Document excerpt =>

writing about trans day of remembrance has been difficult. as a non-binary person, gender remains for me a tentative, unchartered landscape; feeling phony hits hard. when I read Stone Butch Blues earlier this summer, Leslie Feinberg’s words stayed with me like a warm fist. I sobbed and sobbed until my breath gaped, my chest clenching and unclenching. I didn’t know it was like that. how little I know about trans and queer hxstories. how little I know about the lives of Feinberg and so many others, our olders.
and yet whose hxstories? whose voices? whose stories about gender and sexuality are we centring? the whiteness of queer and trans spaces is not only an ongoing “trend” in communities or a problem to be “remedied” by way of racialized quotas — it is a violence upon those whose lands we walk. fellow settlers, we need to do better. how can we practice a stronger accountability to the queer, trans, and Two-Spirit folks in our communities? how can we better educate ourselves? how can we hold up the neverending cascades of Indigenous resistance from a relational, respectful distance? trans day of remembrance does not exist in isolation from these lands; it is intricately connected to the centuries of racist and gendered colonial violence that Turtle Island and its First Peoples have survived.
as a queer, non-binary Chinese settler, I often feel estranged by cries to be Out and Gay and Proud. western queerness and transness feel like imported concepts, like I’m imitating a whiteprint on drafting paper. I am the only non-binary and queer person in my family and I know nothing of my queer or trans Chinese ancestors, let alone if they exist. I know little of my culture’s conceptions of gender and sexuality. the labels of “queer” and “non-binary” serve their purpose, though not always. I have no mother tongue to soften these experiences.

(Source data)
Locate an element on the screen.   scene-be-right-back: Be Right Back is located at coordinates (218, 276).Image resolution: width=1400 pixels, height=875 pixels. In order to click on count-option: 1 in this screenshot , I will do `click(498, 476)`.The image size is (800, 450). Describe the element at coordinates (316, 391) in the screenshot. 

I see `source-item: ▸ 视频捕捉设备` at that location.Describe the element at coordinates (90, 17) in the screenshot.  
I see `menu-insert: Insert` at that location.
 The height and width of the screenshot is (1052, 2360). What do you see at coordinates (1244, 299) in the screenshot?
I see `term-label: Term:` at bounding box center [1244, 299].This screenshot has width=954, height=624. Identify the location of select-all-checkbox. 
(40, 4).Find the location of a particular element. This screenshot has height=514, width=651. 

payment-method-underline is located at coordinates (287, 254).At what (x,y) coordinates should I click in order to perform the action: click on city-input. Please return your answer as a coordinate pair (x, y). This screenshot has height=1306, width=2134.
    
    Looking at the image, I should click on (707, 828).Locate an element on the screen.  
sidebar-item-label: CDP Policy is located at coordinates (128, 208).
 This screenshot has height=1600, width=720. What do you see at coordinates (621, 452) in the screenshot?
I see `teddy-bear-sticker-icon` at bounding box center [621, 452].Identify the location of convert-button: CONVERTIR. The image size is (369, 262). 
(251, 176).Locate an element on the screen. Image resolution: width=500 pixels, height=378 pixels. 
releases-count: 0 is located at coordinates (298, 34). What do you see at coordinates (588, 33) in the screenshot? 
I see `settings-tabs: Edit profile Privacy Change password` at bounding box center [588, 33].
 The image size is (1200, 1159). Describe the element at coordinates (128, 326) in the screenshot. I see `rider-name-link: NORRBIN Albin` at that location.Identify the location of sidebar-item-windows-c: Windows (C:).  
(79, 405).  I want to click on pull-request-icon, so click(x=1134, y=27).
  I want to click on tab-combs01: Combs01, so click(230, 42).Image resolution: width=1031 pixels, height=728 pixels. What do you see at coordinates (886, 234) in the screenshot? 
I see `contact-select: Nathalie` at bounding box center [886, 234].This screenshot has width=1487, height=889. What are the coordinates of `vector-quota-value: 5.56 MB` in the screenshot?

Activity =>
Edit the trans day of remembrance piece from "as a queer, non-binary" to "soften these experiences.", inclusive, and give that part again with "drafting paper" changed to "tracing paper".

Exercise answer =>
as a queer, non-binary Chinese settler, I often feel estranged by cries to be Out and Gay and Proud. western queerness and transness feel like imported concepts, like I’m imitating a whiteprint on tracing paper. I am the only non-binary and queer person in my family and I know nothing of my queer or trans Chinese ancestors, let alone if they exist. I know little of my culture’s conceptions of gender and sexuality. the labels of “queer” and “non-binary” serve their purpose, though not always. I have no mother tongue to soften these experiences.